VelvetRose Sat 06-Jun-15 12:16:55

It's practically outside your house then? I agree with you. Dd used to go and explore the park with her friends when she was younger than that. I'd be sitting reading or chatting and they would go off, out of sight for quite a while. Not out of the park though.

NobodyLivesHere Sat 06-Jun-15 12:17:49

My 7 yo is allowed to the park up the road for 10 mins by herself. I think your dh is being insane.

TheFairyCaravan Sat 06-Jun-15 12:17:55

YANBU

I'd let her go out there. You have to let her go at some point and no matter how old she is on that first time you/he are going to worry. The sooner she goes out (and 7 is more than old enough) the more streetwise and savvy she will become.

ashtrayheart Sat 06-Jun-15 12:23:22

My 4 and 6 year olds play outside wig their friends (quiet cul-de-sac) - I agree with you.

ashtrayheart Sat 06-Jun-15 12:23:32

With*

halcyondays Sat 06-Jun-15 12:33:39

I don't know anyone in real life who wouldn't let their 7 year old do this.

VanillaTwirl Sat 06-Jun-15 12:33:56

I agree with you, he is being completely ott.

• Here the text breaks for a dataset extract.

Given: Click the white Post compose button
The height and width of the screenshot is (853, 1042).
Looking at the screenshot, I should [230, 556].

My kids were playing out with their friends from around 4, at 7 they were allowed to the park at the end of the street (out of sight of the house) and to call on friends who lived nearby.

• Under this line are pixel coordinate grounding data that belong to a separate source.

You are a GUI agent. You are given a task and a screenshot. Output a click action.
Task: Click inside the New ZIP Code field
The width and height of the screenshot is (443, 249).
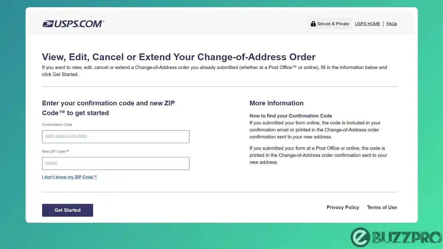click(116, 163)
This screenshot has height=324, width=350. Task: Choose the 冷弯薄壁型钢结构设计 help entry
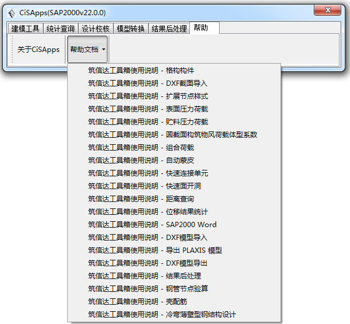coord(174,315)
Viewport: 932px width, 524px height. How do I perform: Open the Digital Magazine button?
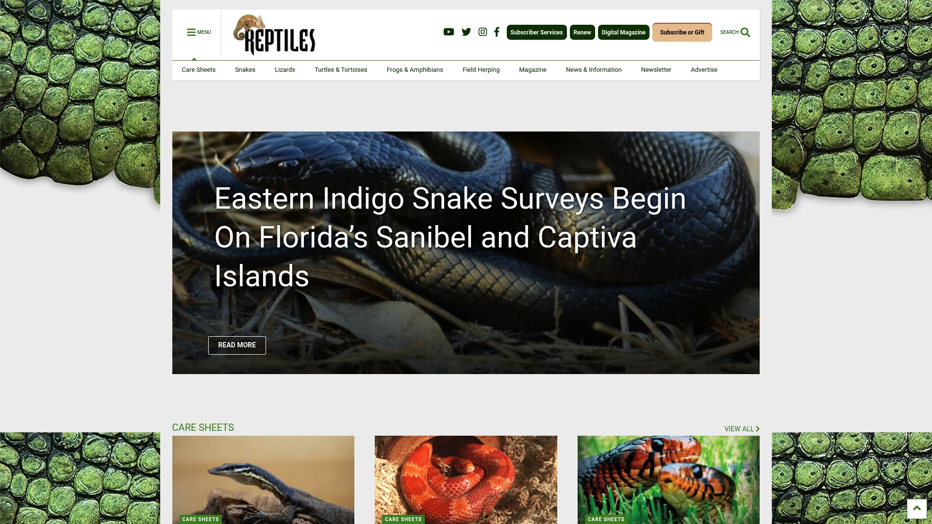(623, 33)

She has to learn independence, and this would be a reasonable first step.

HowDoesThatWork Sat 06-Jun-15 12:36:32

My six year old is allowed to ride is bike to the skatepark on his own. It is about three hundred yards away - on quiet village roads.

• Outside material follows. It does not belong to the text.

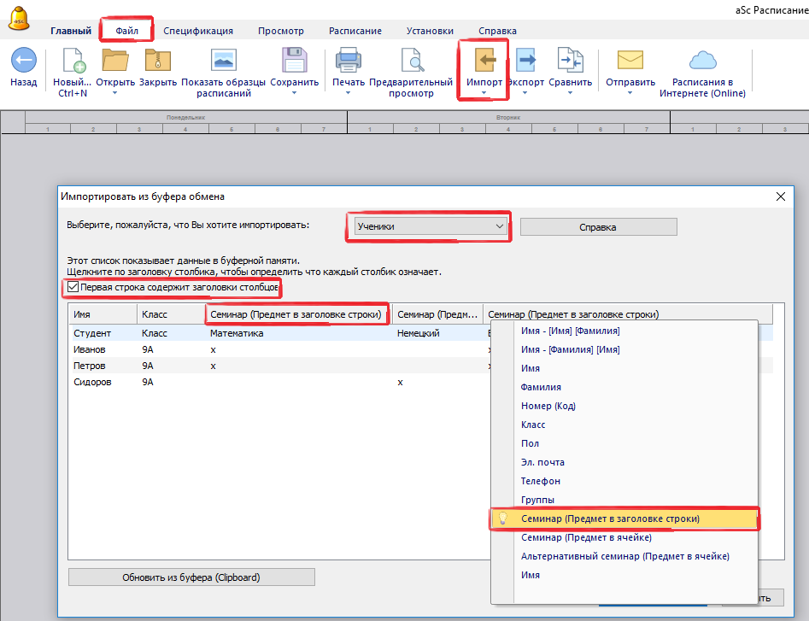
Task: Switch to the 'Спецификация' tab
Action: tap(197, 31)
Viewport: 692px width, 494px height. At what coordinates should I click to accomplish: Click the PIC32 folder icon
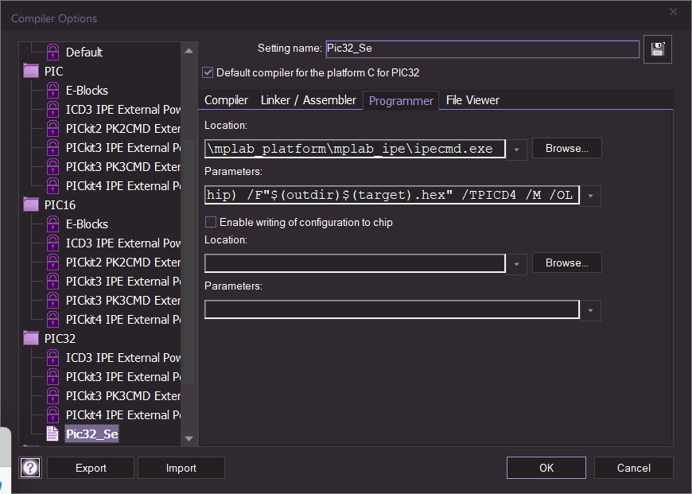coord(32,339)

Your DH is being unreasonably restrictive.

cashewnutty Sat 06-Jun-15 12:38:48

I let my kids play outside and go to bits of grass near the house or to friends houses in the street from around age 5. It is perfectly fine. How else do they learn to take reasonable risks and become independent?

MrsGentlyBenevolent Sat 06-Jun-15 12:39:37

At 7, I used to get kicked out of the house on a nice day, younger siblings in tow to look after. Obviously didn't go far, but certainly beyond our gate. What age exactly is it ok to let your child explore slightly out of sight these days? There's a line between protective and smothering.

ashtrayheart Sat 06-Jun-15 12:41:22

I think it's important to let them have snippets of independence from a young age. My 6 year old is allowed to ride her bike round the close which includes a bit where I can't see her - my 4 year old has to keep to areas closer to our house. There's a group of them that play out though. How else will they ever develop? otherwise you get to 12/13 suddenly let them out and they will have no idea!

MrsNextDoor Sat 06-Jun-15 13:06:54

See I knew I was right. But what do people do when one parent doesn't think the same way?

I could just allow her...but that's not "right" either is it?

I have tried to talk to him but he seems very nervous...we don't live on a one way street...we live on a residential road...little bit of car traffic...local people walk past on the way to the shops...it's just a normal street! No ruffians.

WorraLiberty Sat 06-Jun-15 13:15:22

I suppose you'll have to try to appeal to his better nature. Not now, but work on it slowly.

Also, as much as I believe in parents showing a united front, I would still let your DD know that it's her Dad that's too worried about it, rather than you. Otherwise when she asks why she can't, you'll find yourself unable to explain.